AI-Generated Exam Questions Match Human Complexity, Astonishing Study Finds
A recent study conducted by researchers at the UKB (University Hospital Bonn) has revealed groundbreaking findings regarding the ability of AI to generate exam questions that rival the complexity of those created by human educators. The study included the use of OpenAI’s ChatGPT language model to generate a set of multiple-choice questions (MCQs) for medical studies.
In the study, two sets of 25 MCQs were created, one set by an experienced medical lecturer and the other set by ChatGPT. 161 students participated in answering the questions, while also indicating whether they believed each question was created by a human or by AI. The surprising results demonstrated that the difficulty of the human-generated and AI-generated questions was virtually identical. In fact, students were unable to correctly identify the origin of the questions in almost half of the cases.
Matthias Laupichler, a research associate at the Institute for Medical Didactics at the UKB and one of the study authors, expressed his astonishment at the findings. He stated, We were surprised that the difficulty of human-generated and ChatGPT-generated questions was virtually identical. Even more surprising for us is that the students could not correctly identify the question’s origin in almost half of the cases.
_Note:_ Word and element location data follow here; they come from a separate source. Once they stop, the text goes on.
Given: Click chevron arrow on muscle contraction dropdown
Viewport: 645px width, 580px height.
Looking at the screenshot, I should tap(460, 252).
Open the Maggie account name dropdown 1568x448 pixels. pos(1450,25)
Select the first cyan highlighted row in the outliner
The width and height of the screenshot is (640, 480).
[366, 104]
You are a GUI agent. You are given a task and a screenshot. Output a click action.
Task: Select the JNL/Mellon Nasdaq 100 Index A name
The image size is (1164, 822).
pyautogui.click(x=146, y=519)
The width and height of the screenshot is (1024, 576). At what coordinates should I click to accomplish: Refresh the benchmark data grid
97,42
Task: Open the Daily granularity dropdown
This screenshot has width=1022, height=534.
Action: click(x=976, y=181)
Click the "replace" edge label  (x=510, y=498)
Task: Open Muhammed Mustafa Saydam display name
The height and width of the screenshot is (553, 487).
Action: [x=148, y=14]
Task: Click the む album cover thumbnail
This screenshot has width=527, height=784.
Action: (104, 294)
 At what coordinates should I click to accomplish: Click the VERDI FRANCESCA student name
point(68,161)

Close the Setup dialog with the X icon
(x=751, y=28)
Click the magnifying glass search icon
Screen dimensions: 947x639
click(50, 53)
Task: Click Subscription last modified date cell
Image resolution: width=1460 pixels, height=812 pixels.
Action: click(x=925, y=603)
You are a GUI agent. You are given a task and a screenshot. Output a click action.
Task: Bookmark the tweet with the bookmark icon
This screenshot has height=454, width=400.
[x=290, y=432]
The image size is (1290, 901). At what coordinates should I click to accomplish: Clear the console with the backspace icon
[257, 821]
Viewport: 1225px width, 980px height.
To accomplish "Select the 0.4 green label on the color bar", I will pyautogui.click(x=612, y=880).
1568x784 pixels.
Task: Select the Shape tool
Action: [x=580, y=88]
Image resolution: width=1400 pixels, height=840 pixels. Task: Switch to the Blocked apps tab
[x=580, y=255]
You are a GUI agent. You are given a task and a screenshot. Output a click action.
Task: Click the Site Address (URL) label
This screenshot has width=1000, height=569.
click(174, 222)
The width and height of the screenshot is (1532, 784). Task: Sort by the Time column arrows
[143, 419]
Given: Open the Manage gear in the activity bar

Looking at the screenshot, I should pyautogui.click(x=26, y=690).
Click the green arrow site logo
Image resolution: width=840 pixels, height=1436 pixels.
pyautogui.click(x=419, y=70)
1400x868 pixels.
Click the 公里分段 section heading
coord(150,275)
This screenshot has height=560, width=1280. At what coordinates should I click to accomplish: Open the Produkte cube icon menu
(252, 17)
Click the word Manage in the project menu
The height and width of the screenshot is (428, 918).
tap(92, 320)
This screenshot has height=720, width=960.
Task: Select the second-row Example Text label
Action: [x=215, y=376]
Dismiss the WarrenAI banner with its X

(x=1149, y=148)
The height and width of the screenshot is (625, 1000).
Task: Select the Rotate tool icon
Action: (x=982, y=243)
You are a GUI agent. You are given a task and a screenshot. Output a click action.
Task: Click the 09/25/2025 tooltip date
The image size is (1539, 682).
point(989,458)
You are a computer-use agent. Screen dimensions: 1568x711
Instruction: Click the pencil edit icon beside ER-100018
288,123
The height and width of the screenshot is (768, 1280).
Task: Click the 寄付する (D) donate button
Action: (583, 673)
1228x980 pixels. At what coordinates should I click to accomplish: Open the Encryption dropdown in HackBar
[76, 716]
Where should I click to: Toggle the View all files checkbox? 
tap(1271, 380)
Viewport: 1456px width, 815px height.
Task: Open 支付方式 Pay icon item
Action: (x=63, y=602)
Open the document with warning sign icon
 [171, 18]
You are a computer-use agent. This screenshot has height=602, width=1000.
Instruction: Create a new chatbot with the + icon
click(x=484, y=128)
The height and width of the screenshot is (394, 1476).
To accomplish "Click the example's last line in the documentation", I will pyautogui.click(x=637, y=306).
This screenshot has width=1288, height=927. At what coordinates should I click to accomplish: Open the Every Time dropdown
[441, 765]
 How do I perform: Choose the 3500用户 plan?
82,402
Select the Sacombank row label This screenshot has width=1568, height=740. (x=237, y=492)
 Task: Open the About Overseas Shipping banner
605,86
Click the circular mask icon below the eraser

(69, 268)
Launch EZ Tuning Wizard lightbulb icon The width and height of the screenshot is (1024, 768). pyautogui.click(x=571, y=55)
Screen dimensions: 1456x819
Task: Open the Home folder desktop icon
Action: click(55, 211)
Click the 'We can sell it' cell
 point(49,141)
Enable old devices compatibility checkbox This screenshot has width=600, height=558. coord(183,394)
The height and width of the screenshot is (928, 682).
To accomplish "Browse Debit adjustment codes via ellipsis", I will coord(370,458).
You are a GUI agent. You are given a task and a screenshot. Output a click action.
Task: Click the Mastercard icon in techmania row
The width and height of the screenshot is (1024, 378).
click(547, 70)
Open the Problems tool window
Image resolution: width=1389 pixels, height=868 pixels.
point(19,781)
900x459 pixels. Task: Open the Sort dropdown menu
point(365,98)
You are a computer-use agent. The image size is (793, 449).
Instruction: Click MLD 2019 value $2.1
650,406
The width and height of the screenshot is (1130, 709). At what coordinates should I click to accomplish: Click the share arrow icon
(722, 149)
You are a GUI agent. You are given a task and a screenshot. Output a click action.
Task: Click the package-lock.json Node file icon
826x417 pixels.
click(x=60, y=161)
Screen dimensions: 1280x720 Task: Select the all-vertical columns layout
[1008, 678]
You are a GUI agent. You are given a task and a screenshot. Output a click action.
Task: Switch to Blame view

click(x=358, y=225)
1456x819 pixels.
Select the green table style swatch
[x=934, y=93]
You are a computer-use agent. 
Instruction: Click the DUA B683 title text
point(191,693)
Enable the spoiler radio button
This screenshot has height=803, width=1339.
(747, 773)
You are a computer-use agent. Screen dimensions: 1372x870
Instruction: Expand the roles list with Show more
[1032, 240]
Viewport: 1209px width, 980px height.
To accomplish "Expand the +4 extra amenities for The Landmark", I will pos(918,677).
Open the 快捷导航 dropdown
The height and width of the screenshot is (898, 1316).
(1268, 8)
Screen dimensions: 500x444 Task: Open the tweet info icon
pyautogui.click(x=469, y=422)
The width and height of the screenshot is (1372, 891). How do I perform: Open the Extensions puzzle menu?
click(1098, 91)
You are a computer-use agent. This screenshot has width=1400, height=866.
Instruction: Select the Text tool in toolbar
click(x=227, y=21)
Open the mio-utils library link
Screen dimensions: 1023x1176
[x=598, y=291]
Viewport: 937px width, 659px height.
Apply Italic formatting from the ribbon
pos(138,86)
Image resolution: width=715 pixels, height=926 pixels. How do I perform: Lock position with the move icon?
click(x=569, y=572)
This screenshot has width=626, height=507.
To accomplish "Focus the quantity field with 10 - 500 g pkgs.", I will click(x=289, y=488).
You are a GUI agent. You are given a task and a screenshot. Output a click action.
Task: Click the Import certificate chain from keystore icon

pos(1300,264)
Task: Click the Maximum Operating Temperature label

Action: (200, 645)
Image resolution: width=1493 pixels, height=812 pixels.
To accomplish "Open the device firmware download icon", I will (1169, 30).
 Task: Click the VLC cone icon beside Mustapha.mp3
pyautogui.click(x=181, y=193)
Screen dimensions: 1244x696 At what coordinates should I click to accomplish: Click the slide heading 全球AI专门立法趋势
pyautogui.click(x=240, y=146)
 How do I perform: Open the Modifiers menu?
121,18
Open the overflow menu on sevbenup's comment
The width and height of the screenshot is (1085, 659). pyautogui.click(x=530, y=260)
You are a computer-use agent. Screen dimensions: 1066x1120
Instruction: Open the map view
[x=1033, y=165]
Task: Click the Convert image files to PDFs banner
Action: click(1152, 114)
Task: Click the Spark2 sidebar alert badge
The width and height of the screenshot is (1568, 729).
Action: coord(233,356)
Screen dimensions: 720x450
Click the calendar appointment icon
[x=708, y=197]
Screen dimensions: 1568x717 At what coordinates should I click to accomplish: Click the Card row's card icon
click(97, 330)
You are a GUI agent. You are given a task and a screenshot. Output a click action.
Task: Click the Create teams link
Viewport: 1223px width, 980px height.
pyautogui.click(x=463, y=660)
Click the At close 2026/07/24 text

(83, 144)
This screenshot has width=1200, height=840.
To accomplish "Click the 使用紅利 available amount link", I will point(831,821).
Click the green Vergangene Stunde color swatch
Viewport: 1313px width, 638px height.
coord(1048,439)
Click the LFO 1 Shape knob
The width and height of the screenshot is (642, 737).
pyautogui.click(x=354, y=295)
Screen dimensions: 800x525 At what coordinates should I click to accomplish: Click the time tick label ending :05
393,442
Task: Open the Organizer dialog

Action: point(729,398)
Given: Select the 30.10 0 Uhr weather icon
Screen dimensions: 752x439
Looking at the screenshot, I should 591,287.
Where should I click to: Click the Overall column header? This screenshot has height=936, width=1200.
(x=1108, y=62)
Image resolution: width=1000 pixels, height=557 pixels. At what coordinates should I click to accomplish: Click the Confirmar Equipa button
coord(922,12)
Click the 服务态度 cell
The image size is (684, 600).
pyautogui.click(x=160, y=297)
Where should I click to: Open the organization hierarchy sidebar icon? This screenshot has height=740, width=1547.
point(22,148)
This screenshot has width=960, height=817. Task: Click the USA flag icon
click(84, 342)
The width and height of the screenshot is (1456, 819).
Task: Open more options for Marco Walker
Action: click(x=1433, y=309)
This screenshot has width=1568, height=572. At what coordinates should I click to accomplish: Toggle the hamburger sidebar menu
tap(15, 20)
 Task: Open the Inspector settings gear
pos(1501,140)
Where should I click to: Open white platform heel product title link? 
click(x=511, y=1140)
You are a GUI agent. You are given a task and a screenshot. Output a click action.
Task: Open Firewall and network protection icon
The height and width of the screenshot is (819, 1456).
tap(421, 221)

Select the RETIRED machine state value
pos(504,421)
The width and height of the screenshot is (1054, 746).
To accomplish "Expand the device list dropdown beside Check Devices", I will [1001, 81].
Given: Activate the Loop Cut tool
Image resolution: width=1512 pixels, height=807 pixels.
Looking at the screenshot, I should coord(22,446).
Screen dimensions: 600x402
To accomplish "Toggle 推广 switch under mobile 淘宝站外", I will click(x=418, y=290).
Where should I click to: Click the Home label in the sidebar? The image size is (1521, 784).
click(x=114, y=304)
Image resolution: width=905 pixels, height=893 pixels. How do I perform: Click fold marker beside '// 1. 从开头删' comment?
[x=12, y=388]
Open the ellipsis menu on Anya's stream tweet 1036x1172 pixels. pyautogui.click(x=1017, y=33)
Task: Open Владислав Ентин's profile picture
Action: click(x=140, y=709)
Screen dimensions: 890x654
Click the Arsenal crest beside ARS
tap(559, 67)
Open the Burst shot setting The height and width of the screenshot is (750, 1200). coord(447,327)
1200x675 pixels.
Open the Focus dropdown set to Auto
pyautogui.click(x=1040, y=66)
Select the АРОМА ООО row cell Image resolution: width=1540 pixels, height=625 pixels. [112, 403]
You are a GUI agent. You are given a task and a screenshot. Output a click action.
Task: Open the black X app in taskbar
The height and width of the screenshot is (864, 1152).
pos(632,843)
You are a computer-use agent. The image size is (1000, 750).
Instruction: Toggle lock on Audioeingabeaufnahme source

The promising implications of this study suggest that automated generation of exam questions using AI, such as ChatGPT, could prove to be a valuable tool for medical studies. Lecturers can utilize ChatGPT to generate ideas for exam questions, which can then be reviewed and revised as needed. However, it is believed that students, in particular, can greatly benefit from the automated generation of medical practice questions, as self-testing is known to enhance learning.
Johanna Rother, a co-author of the study and colleague of Laupichler, explained, Lecturers can use ChatGPT to generate ideas for exam questions, which are then checked and, if necessary, revised by the lecturers. In our opinion, however, students in particular benefit from the automated generation of medical practice questions, as it has long been known that self-testing one’s own knowledge is very beneficial for learning.
Tobias Raupach, the Director of the Institute of Medical Didactics, emphasized the significance of this research by stating, We have now shown for the first time that the software can also be used to write new questions that hardly differ from those of experienced teachers.
The study participant, Tizian Kaiser, who is studying human medicine in his seventh semester, provided valuable insights into the experience of using AI-generated questions. Kaiser expressed his surprise at the difficulty in differentiating between human-generated and AI-generated questions during the mock exam. He admitted that he had to rely on guessing, as he could barely distinguish between them. This led him to believe that AI has the potential to present a meaningful knowledge query, even exclusively through AI-generated questions.
Kaiser highlighted the benefits of ChatGPT for student learning, particularly in terms of repetitive practice. Students have the opportunity to engage with the material in various ways through AI-generated quizzes, mock exams, and written simulations of oral exams. This tailored repetition of the material aligns with the exam concept and provides endless training possibilities for students.
The study’s findings suggest that regular testing, even without grading, aids in long-term retention of learning content. With the ability to easily create tests using AI-generated questions, educators can incorporate regular testing into their teaching strategies. However, further research is needed to apply these findings across different subjects, semesters, and countries, as well as to explore the potential of AI in generating questions beyond multiple-choice format, commonly used in medical studies.
In conclusion, the UKB study highlights the impressive capabilities of AI-generated exam questions. The research shows that AI-generated questions can match the complexity of those created by experienced human teachers. This breakthrough has the potential to enhance medical education and improve student learning outcomes. However, it is crucial for future studies to validate these findings and explore the broader application of AI in various educational contexts.